* [Exercise]: Could you reproduce every one of the following lines word for word, without changing anything?

....

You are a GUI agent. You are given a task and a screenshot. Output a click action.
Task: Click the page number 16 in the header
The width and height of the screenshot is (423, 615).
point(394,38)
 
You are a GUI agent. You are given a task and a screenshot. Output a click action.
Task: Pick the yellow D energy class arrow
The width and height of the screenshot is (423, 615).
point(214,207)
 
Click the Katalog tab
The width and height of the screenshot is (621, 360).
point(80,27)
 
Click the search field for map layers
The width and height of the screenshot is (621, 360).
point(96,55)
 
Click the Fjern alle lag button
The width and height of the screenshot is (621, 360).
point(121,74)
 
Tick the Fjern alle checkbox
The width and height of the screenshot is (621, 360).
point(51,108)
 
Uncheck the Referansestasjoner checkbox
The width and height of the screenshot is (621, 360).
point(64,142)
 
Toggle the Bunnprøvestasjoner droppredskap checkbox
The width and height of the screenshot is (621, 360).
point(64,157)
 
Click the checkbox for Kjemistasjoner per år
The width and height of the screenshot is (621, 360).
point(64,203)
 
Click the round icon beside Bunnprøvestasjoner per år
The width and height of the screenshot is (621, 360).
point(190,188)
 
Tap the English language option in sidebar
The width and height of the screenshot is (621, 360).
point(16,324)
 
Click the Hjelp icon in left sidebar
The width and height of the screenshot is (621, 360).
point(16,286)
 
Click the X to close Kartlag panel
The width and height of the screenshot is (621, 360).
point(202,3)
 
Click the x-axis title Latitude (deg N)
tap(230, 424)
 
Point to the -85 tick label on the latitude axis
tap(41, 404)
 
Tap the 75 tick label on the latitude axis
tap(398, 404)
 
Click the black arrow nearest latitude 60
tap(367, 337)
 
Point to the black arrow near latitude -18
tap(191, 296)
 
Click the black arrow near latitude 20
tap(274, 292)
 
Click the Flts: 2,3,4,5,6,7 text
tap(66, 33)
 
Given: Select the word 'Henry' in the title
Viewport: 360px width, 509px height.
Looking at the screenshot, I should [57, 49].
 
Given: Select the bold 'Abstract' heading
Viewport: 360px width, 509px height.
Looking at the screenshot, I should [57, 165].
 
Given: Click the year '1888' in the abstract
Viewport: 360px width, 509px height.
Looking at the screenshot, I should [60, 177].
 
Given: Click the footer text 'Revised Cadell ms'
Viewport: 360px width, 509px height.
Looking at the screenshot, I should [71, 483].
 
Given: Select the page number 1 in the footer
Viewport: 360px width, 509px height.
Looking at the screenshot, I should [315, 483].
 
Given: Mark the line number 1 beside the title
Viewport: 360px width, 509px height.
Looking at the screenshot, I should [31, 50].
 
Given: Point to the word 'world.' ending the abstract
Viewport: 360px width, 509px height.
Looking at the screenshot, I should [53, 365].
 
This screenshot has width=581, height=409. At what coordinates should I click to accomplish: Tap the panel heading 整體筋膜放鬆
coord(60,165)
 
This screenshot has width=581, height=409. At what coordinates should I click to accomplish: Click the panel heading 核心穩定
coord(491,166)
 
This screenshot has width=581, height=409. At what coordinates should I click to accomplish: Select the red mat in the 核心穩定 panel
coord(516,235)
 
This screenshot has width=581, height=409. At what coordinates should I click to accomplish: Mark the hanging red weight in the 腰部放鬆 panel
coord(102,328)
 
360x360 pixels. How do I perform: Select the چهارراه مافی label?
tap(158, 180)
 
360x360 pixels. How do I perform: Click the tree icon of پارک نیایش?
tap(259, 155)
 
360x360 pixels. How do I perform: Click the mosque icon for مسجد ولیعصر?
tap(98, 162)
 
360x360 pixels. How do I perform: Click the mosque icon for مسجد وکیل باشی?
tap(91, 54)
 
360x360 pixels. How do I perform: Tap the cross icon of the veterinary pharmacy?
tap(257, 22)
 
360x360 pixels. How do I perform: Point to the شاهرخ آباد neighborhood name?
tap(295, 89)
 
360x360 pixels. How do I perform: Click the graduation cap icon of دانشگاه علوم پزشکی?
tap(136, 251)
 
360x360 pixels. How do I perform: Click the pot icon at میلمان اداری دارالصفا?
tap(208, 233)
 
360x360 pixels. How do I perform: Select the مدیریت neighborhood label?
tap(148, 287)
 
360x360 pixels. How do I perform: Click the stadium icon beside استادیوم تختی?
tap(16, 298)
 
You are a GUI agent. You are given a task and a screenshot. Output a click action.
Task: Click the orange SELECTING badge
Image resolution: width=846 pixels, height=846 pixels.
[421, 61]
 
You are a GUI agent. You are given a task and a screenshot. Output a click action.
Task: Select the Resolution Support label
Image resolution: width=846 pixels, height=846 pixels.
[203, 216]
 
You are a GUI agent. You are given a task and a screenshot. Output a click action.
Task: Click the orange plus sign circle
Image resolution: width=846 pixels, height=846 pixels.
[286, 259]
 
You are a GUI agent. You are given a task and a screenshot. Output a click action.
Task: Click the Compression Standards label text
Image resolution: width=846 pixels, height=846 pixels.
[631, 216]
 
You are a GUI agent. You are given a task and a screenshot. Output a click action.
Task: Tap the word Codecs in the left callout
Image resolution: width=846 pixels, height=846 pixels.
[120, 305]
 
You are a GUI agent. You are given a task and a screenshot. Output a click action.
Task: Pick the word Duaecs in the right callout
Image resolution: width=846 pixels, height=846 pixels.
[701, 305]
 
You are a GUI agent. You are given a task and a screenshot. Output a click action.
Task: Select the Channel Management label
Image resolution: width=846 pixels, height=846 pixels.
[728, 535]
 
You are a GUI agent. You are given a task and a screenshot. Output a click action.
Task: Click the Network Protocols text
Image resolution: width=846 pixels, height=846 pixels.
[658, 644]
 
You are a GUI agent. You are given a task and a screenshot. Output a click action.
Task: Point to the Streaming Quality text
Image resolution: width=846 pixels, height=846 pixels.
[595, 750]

....

* [Task output]:
You are a GUI agent. You are given a task and a screenshot. Output a click action.
Task: Click the page number 16 in the header
The width and height of the screenshot is (423, 615).
point(394,38)
 
You are a GUI agent. You are given a task and a screenshot. Output a click action.
Task: Pick the yellow D energy class arrow
The width and height of the screenshot is (423, 615).
point(214,207)
 
Click the Katalog tab
The width and height of the screenshot is (621, 360).
point(80,27)
 
Click the search field for map layers
The width and height of the screenshot is (621, 360).
point(96,55)
 
Click the Fjern alle lag button
The width and height of the screenshot is (621, 360).
point(121,74)
 
Tick the Fjern alle checkbox
The width and height of the screenshot is (621, 360).
point(51,108)
 
Uncheck the Referansestasjoner checkbox
The width and height of the screenshot is (621, 360).
point(64,142)
 
Toggle the Bunnprøvestasjoner droppredskap checkbox
The width and height of the screenshot is (621, 360).
point(64,157)
 
Click the checkbox for Kjemistasjoner per år
The width and height of the screenshot is (621, 360).
point(64,203)
 
Click the round icon beside Bunnprøvestasjoner per år
The width and height of the screenshot is (621, 360).
point(190,188)
 
Tap the English language option in sidebar
The width and height of the screenshot is (621, 360).
point(16,324)
 
Click the Hjelp icon in left sidebar
The width and height of the screenshot is (621, 360).
point(16,286)
 
Click the X to close Kartlag panel
The width and height of the screenshot is (621, 360).
point(202,3)
 
Click the x-axis title Latitude (deg N)
tap(230, 424)
 
Point to the -85 tick label on the latitude axis
tap(41, 404)
 
Tap the 75 tick label on the latitude axis
tap(398, 404)
 
Click the black arrow nearest latitude 60
tap(367, 337)
 
Point to the black arrow near latitude -18
tap(191, 296)
 
Click the black arrow near latitude 20
tap(274, 292)
 
Click the Flts: 2,3,4,5,6,7 text
tap(66, 33)
 
Given: Select the word 'Henry' in the title
Viewport: 360px width, 509px height.
Looking at the screenshot, I should [57, 49].
 
Given: Select the bold 'Abstract' heading
Viewport: 360px width, 509px height.
Looking at the screenshot, I should [57, 165].
 
Given: Click the year '1888' in the abstract
Viewport: 360px width, 509px height.
Looking at the screenshot, I should [60, 177].
 
Given: Click the footer text 'Revised Cadell ms'
Viewport: 360px width, 509px height.
Looking at the screenshot, I should [71, 483].
 
Given: Select the page number 1 in the footer
Viewport: 360px width, 509px height.
Looking at the screenshot, I should [315, 483].
 
Given: Mark the line number 1 beside the title
Viewport: 360px width, 509px height.
Looking at the screenshot, I should [31, 50].
 
Given: Point to the word 'world.' ending the abstract
Viewport: 360px width, 509px height.
Looking at the screenshot, I should [53, 365].
 
This screenshot has width=581, height=409. At what coordinates should I click to accomplish: Tap the panel heading 整體筋膜放鬆
coord(60,165)
 
This screenshot has width=581, height=409. At what coordinates should I click to accomplish: Click the panel heading 核心穩定
coord(491,166)
 
This screenshot has width=581, height=409. At what coordinates should I click to accomplish: Select the red mat in the 核心穩定 panel
coord(516,235)
 
This screenshot has width=581, height=409. At what coordinates should I click to accomplish: Mark the hanging red weight in the 腰部放鬆 panel
coord(102,328)
 
360x360 pixels. How do I perform: Select the چهارراه مافی label?
tap(158, 180)
 
360x360 pixels. How do I perform: Click the tree icon of پارک نیایش?
tap(259, 155)
 
360x360 pixels. How do I perform: Click the mosque icon for مسجد ولیعصر?
tap(98, 162)
 
360x360 pixels. How do I perform: Click the mosque icon for مسجد وکیل باشی?
tap(91, 54)
 
360x360 pixels. How do I perform: Tap the cross icon of the veterinary pharmacy?
tap(257, 22)
 
360x360 pixels. How do I perform: Point to the شاهرخ آباد neighborhood name?
tap(295, 89)
 
360x360 pixels. How do I perform: Click the graduation cap icon of دانشگاه علوم پزشکی?
tap(136, 251)
 
360x360 pixels. How do I perform: Click the pot icon at میلمان اداری دارالصفا?
tap(208, 233)
 
360x360 pixels. How do I perform: Select the مدیریت neighborhood label?
tap(148, 287)
 
360x360 pixels. How do I perform: Click the stadium icon beside استادیوم تختی?
tap(16, 298)
 
You are a GUI agent. You are given a task and a screenshot. Output a click action.
Task: Click the orange SELECTING badge
Image resolution: width=846 pixels, height=846 pixels.
[421, 61]
 
You are a GUI agent. You are given a task and a screenshot. Output a click action.
Task: Select the Resolution Support label
Image resolution: width=846 pixels, height=846 pixels.
[203, 216]
 
You are a GUI agent. You are given a task and a screenshot. Output a click action.
Task: Click the orange plus sign circle
Image resolution: width=846 pixels, height=846 pixels.
[286, 259]
 
You are a GUI agent. You are given a task and a screenshot. Output a click action.
Task: Click the Compression Standards label text
Image resolution: width=846 pixels, height=846 pixels.
[631, 216]
 
You are a GUI agent. You are given a task and a screenshot. Output a click action.
Task: Tap the word Codecs in the left callout
Image resolution: width=846 pixels, height=846 pixels.
[120, 305]
 
You are a GUI agent. You are given a task and a screenshot. Output a click action.
Task: Pick the word Duaecs in the right callout
Image resolution: width=846 pixels, height=846 pixels.
[701, 305]
 
You are a GUI agent. You are given a task and a screenshot. Output a click action.
Task: Select the Channel Management label
Image resolution: width=846 pixels, height=846 pixels.
[728, 535]
 
You are a GUI agent. You are given a task and a screenshot. Output a click action.
Task: Click the Network Protocols text
Image resolution: width=846 pixels, height=846 pixels.
[658, 644]
 
You are a GUI agent. You are given a task and a screenshot. Output a click action.
Task: Point to the Streaming Quality text
Image resolution: width=846 pixels, height=846 pixels.
[595, 750]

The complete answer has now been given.